Анализируя эти характеристики свободных институтов, мы видим, что свободы личности, гарантированные в Англии и Америке, не являются чем-то, что индивид обладает "от природы", а, напротив, являются результатом сложной системы, разработанной многими столетиями проб и ошибок. Эти принципы устанавливают обширные права и свободы для каждого человека, уравновешивая полномочия правителя с полномочиями различных племен и фракций нации, созванных в парламент; и путем уравновешивания полномочий как правителя, так и сильнейших племен и фракций с полномочиями независимых судей и присяжных, которым поручено диктовать применение закона к индивиду. Функционирование всего этого механизма зависит, что сразу очевидно, от готовности правителя, а также сильнейших племен и фракций страны позволить ограничить свою власть таким образом. Они должны пойти на ослабление своей власти и подчинение нежелательным результатам, не пытаясь их отменить насильственным путем.

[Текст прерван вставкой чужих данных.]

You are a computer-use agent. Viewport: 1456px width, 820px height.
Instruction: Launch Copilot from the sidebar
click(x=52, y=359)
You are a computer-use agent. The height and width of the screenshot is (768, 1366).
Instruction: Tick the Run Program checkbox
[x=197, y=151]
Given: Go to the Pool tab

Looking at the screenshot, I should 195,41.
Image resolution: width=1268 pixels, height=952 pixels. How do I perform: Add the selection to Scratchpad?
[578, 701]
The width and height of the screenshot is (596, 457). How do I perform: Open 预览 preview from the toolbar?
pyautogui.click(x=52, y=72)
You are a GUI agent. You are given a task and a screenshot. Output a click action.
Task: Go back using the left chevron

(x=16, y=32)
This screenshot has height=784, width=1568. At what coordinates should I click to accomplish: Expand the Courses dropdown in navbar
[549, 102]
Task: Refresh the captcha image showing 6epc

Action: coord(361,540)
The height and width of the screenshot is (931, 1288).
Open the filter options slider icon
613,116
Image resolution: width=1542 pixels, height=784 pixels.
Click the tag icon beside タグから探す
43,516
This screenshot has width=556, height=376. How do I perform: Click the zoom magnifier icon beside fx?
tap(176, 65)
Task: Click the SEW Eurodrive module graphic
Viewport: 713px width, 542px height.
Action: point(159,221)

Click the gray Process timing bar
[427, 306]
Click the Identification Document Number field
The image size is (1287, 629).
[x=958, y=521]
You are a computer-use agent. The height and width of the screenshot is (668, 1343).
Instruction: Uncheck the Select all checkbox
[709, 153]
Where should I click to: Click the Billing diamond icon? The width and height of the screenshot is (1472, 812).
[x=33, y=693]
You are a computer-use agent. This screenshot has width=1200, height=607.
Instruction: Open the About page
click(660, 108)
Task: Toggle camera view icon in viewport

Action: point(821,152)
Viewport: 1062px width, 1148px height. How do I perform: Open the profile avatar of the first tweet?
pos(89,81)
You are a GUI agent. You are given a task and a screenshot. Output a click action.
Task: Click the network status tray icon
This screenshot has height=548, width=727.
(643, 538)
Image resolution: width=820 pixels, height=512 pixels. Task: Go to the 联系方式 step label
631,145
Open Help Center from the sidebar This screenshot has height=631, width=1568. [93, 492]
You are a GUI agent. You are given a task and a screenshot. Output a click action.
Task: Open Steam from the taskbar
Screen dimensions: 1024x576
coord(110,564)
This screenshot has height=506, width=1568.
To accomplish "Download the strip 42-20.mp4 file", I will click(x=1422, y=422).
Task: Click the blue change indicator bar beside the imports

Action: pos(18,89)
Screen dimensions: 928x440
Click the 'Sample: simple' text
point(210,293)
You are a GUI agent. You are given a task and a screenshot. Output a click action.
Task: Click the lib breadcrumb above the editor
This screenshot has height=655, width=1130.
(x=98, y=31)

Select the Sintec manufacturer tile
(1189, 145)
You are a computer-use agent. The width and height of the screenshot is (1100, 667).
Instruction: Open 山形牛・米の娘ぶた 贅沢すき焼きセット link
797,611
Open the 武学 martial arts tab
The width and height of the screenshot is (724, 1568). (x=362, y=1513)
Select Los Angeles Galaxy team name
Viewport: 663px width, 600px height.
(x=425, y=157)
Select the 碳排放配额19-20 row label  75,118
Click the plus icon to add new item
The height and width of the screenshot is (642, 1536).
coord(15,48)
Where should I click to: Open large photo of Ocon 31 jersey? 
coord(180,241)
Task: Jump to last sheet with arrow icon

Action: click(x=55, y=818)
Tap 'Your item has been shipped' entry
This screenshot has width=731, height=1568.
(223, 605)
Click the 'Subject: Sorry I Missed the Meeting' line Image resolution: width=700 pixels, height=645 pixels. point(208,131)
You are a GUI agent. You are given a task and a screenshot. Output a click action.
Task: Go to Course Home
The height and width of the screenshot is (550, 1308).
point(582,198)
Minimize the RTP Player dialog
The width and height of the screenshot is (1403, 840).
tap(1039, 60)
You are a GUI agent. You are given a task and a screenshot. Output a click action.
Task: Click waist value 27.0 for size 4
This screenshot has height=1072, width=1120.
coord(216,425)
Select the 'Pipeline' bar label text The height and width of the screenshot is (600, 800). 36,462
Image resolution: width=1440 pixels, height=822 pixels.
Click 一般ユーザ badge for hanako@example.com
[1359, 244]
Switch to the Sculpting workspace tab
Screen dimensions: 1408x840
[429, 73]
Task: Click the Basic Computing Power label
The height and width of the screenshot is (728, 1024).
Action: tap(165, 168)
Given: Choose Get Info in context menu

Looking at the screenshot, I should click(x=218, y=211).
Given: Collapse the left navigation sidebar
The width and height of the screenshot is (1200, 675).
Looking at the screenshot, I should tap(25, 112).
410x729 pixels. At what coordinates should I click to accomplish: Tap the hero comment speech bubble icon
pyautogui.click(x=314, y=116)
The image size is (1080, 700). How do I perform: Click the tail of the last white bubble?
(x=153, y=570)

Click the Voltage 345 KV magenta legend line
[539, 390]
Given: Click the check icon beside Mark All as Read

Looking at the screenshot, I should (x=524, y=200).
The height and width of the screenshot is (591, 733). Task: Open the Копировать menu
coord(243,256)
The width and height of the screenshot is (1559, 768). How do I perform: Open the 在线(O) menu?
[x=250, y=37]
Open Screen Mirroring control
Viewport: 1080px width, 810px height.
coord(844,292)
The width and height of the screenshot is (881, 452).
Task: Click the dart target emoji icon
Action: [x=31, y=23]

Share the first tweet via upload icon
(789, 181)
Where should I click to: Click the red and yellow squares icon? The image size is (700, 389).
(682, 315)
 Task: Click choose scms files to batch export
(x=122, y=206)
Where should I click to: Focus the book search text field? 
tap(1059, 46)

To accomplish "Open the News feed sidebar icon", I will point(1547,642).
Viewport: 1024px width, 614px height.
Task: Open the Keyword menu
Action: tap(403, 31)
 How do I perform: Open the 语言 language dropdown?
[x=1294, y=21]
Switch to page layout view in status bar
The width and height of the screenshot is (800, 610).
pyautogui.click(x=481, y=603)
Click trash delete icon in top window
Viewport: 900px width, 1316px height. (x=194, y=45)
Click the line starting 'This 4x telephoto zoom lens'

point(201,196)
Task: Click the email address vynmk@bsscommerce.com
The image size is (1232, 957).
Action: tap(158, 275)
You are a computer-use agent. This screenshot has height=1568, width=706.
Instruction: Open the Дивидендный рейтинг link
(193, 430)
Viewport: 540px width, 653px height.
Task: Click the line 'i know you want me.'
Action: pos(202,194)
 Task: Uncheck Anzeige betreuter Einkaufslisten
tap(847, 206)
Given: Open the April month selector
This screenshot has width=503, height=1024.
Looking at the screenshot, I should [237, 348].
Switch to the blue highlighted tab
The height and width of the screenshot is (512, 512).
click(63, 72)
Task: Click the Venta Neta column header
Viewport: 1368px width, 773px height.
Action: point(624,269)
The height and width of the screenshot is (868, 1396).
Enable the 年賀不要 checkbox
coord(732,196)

При каких условиях правитель, как правило, глава самого могущественного племени или фракции в стране, а также главы других могущественных племен и фракций, могут согласиться на такое ограничение? Это возможно только при условиях, имеющих место в национальном государстве: условиях, где главы соответствующих племен и фракций связаны друг с другом узами взаимной лояльности; и где племена и фракции, ими возглавляемые, также лояльны друг другу. Там, где существуют такие узы лояльности, индивидуальные свободы, защищаются упомянутым громоздким правительственным механизмом, и вытекающие отсюда выгоды для материального процветания и национальной целостности воспринимаются как блага, получаемые всеми и каждым. Там, где они существуют, даже деятельность политической фракции, которую человек ненавидит, или церкви, которую он не одобряет, или газеты, которую он считает наполненной безответственным подстрекательством, может восприниматься как продвижение дела нации, потому что они являются выражением свободных институтов, являющихся силой и славой народа. Мы видели, что именно такие узы лояльности, возникшие в контексте национальных государств Англии, Голландии и Америки, были достаточно сильны, чтобы возникли обширные индивидуальные права и свободы. И мы видели, как имитируют эти условия в других национальных государствах по всему миру, часто с впечатляющим успехом.
А как обстоят дела в имперском государстве? Разве оно не может создать подобный правительственный аппарат, чтобы он также обеспечивал широкие права и свободы личности по всей своей империи? Я уже сказал, что каждое имперское или универсальное государство обязано быть деспотическим. Аргумент такого рода был высказан Миллем, знакомым с функционированием империй. Обозревая Австро-Венгрию своего времени, он отметил, что у составляющих ее национальностей нет способа достичь взаимной лояльности. Не разделяя ни язык, ни религию, они не могли ощущать себя подлинно едиными, а скорее конкурентами, каждому из которых угрожают остальные. Нет понятия общего политического лидера, скорее у каждой нации есть свои лидеры. Точно так же нет общих публикаций, и, следовательно, нет общественной сферы, устанавливающей общепринятое
восприятие событий; но у каждой нации есть свои собственные публикации и свой собственный взгляд на то, что считается пониманием происходящего. В самом деле, все, что объединяло эти соперничающие нации, это сила австрийского оружия, использовавшаяся поочередно для подавления восстаний в каждой из наций. К этому анализу я бы добавил, что каждая империя, в конечном итоге, скрепляется сплоченностью основной нации, члены которой действительно связаны друг с другом узами взаимной преданности. В Австрийской империи это была немецкая нация, которая могла, с большей или меньшей помощью мадьяр, править силой до тех пор, пока не предоставила широкие свободы подчиненным нациям.